Here's the history of the Paris example: https://en.wikipedia.org/wiki/University_of_Paris where there was one, then many, then fewer universities. Answering a question of "what university is referred to by X" depends on why you want to know, there are multiple possible answers. Again it's not the weirdest one, but a good clear example of some issues.

There's a company called Merk, and a company called Merk. Merk is called Merk in the US but MSD outside of it. The other Merk is called Merk outside the US and EMD inside it. Technically one is Merk & Co and used to be part of Merk but later wasn't and due to trademark disputes, which aren't even all resolved yet.

This is an area I think LLMs actually have a space to step in, we have tried perfectly modelling everything so we can let computers which have no ability to manage ambiguity answer some questions. We have tried barely modelling anything and letting humans figure out the rest, as they're typically pretty poor at crafting the code, and that has issues. We ended up settling largely on spending a bunch of human time modelling some things, then other humans building tooling around them to answer specific questions by writing the code, and a third set who get to actually ask the questions.

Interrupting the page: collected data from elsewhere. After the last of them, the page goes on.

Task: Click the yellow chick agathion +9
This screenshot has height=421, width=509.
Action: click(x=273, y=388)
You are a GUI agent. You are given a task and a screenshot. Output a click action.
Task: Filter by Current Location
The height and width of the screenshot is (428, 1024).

LLMs can manage ambiguity, and they can also do more technical code based things. We haven't really historically had things that could manage ambiguity like this for arbitrary tasks without lots of expensive human time.

I am now wondering if anyone has done a graph db where the edges are embedding vectors rather than strict terms.

1 comments

> I am now wondering if anyone has done a graph db where the edges are embedding vectors rather than strict terms.

Curious: how would you imagine it working if there were such a graph db?

I had the idea a few hours ago so I'm sure there are holes in this but my first idea is forming a graph where the relationship isn't a fixed label but a description that is then embedded as a vector.

First of all, consider that in a way each edge label is a one-hot binary vector. And we search using only binary methods. A consequence is anything outside of that very narrow path all data is missed in a search. A simple step could be to change that to anything within an X similarity to some target vector. Could you then search "(fixed term) is a love interest of b?" and have b? filled from facts like "(fixed term) is intimate with Y" and "(fixed term) has a date with Z"?

There are probably issues, I'm sure there are, but some blend of querying but with some fuzziness feels potentially useful.

Isn't this exactly what neo4j does for graphrag?
Is that vectors for edges or for searching the nodes? I’m talking about encoding the edges as vectors for traversal.
Yes you can do that with neo4j.
Interesting, thanks, I'll have to explore that.